Copy out each line of the data holding "Dette".

=== Section Start ===

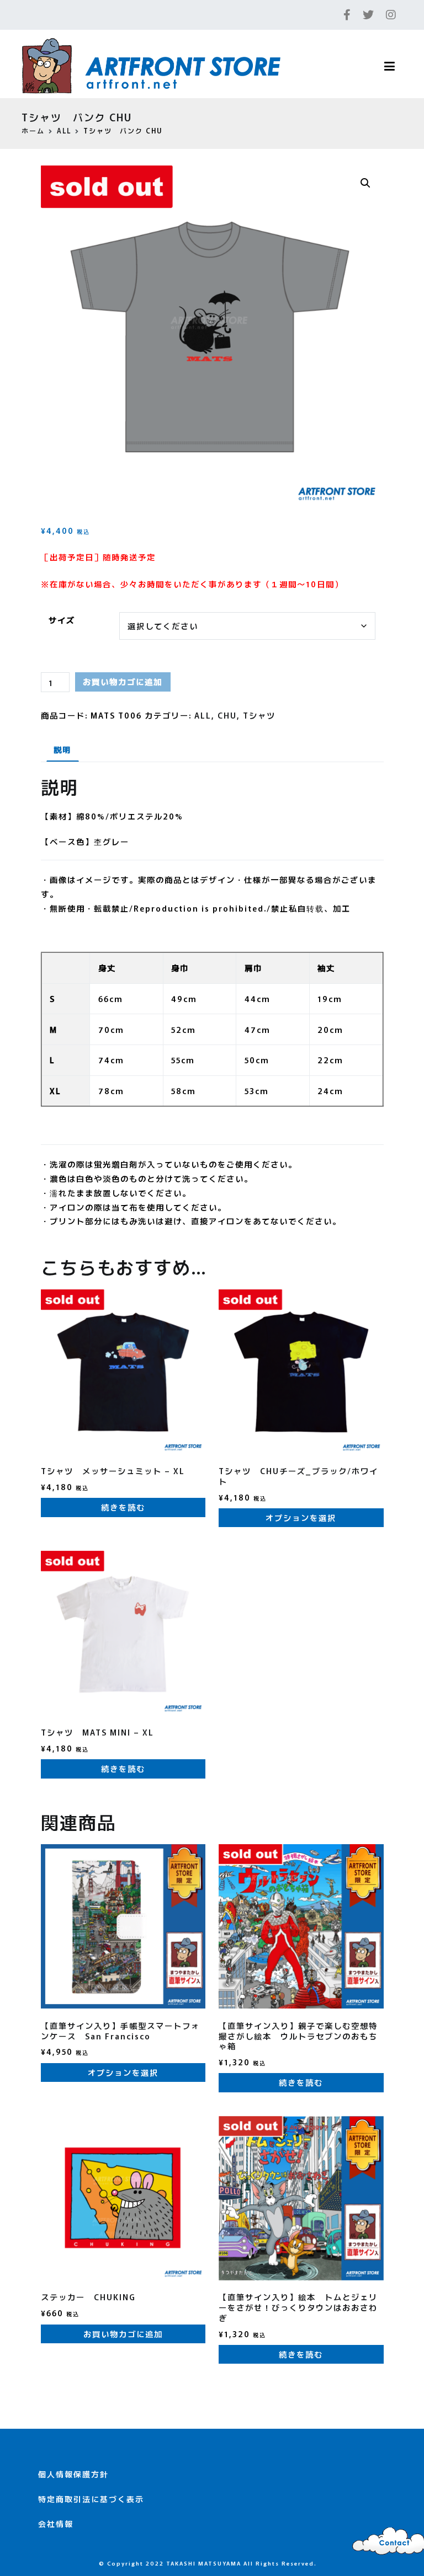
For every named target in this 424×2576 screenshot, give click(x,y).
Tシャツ (259, 715)
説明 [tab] (62, 749)
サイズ (62, 619)
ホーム (33, 130)
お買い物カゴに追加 (122, 681)
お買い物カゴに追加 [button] (123, 2333)
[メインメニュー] (390, 67)
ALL (64, 130)
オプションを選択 (301, 1517)
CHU (227, 715)
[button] (365, 183)
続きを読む (123, 1507)
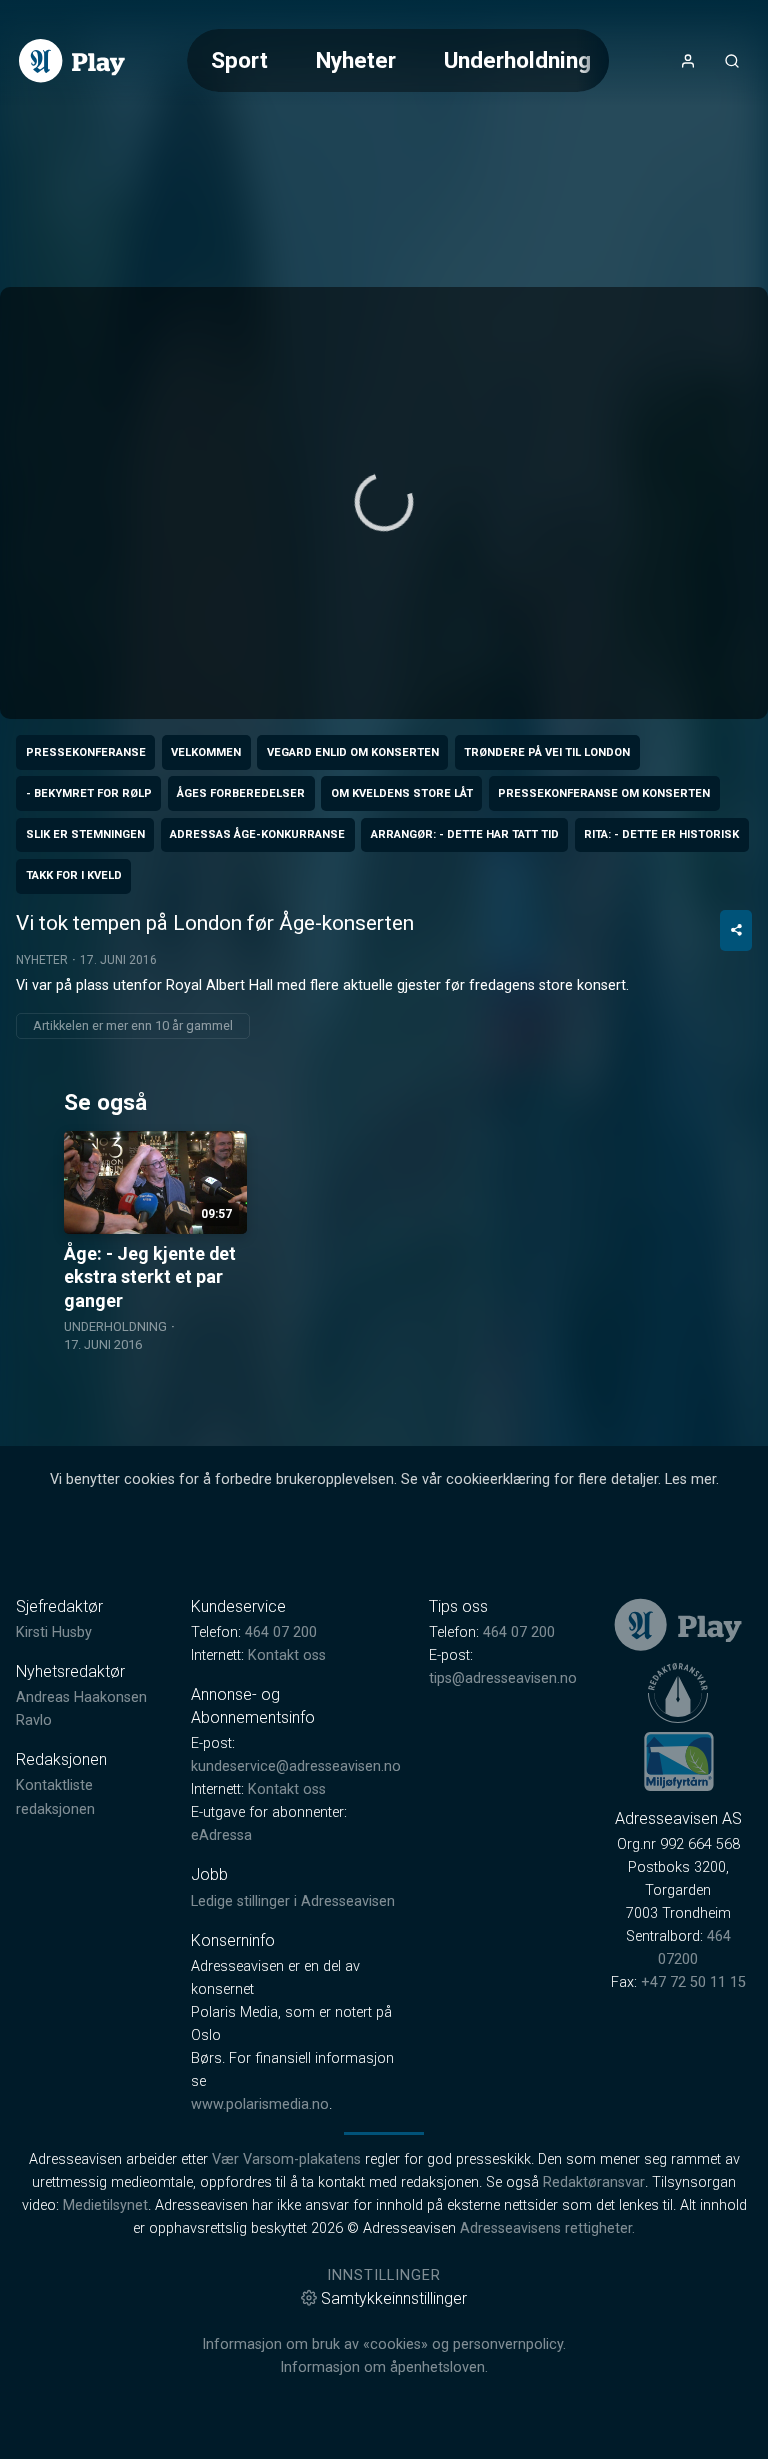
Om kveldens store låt (402, 793)
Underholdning (517, 60)
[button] (384, 502)
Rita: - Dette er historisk (661, 834)
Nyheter (356, 60)
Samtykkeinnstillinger (394, 2298)
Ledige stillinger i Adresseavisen (293, 1901)
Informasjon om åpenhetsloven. (384, 2367)
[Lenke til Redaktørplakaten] (678, 1693)
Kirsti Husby (54, 1632)
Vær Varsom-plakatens (286, 2159)
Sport (239, 60)
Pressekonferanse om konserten (604, 793)
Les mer (690, 1479)
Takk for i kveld (74, 875)
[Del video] (736, 930)
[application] (384, 503)
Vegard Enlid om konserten (353, 752)
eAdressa (221, 1835)
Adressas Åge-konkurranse (257, 834)
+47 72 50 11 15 (693, 1982)
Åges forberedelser (241, 793)
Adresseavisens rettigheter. (547, 2228)
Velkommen (206, 752)
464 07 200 (281, 1632)
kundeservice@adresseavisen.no (296, 1766)
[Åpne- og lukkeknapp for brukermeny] (688, 61)
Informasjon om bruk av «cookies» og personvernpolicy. (384, 2344)
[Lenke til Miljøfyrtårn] (679, 1761)
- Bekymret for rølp (89, 793)
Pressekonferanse (86, 752)
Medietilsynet (105, 2205)
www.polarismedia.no (260, 2104)
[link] (72, 61)
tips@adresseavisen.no (503, 1678)
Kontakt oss (287, 1655)
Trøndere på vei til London (547, 752)
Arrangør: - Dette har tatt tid (465, 834)
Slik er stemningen (85, 834)
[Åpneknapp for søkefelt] (732, 61)
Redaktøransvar (594, 2182)
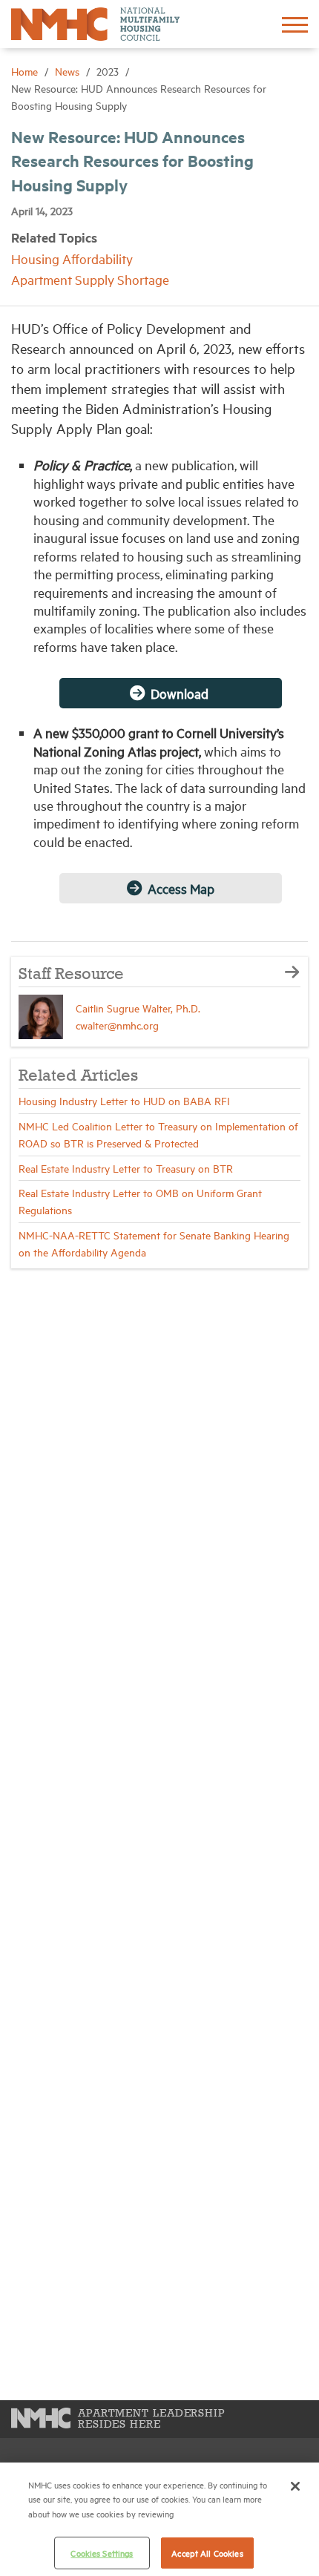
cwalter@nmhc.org (117, 1025)
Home (26, 71)
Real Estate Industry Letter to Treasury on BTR (126, 1168)
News (68, 71)
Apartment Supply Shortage (90, 279)
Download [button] (181, 693)
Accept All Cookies (207, 2552)
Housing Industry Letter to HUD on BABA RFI (124, 1100)
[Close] (295, 2486)
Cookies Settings (101, 2552)
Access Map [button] (181, 888)
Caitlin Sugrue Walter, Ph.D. (138, 1008)
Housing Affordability (72, 258)
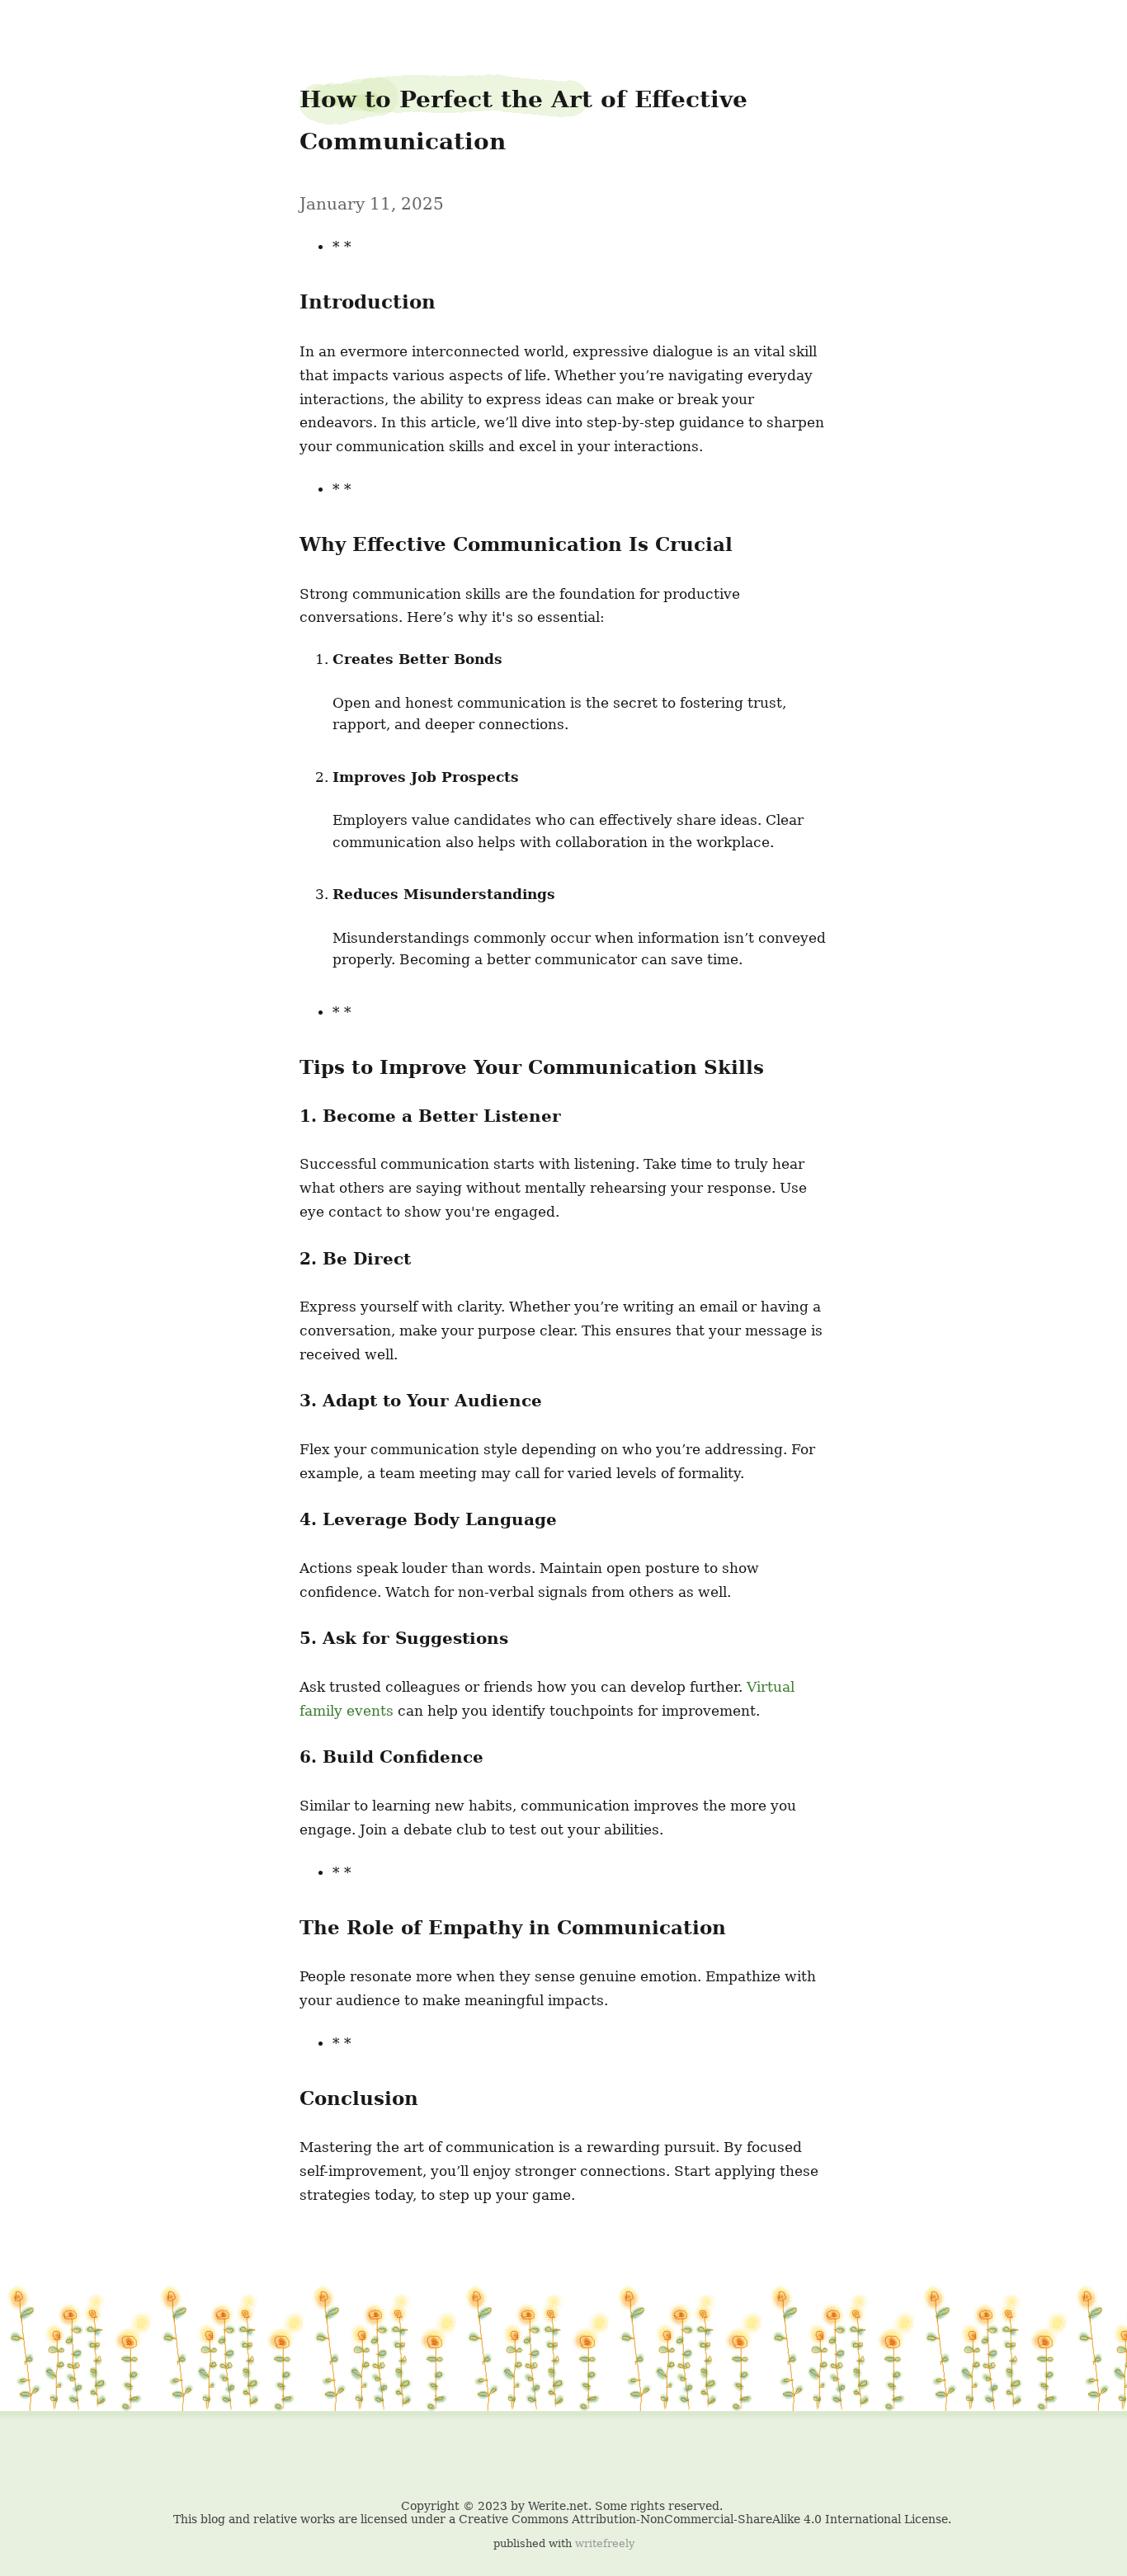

=== Section End ===

▶ **Task answer**
Rita: - Dette er historisk (661, 834)
Arrangør: - Dette har tatt tid (465, 834)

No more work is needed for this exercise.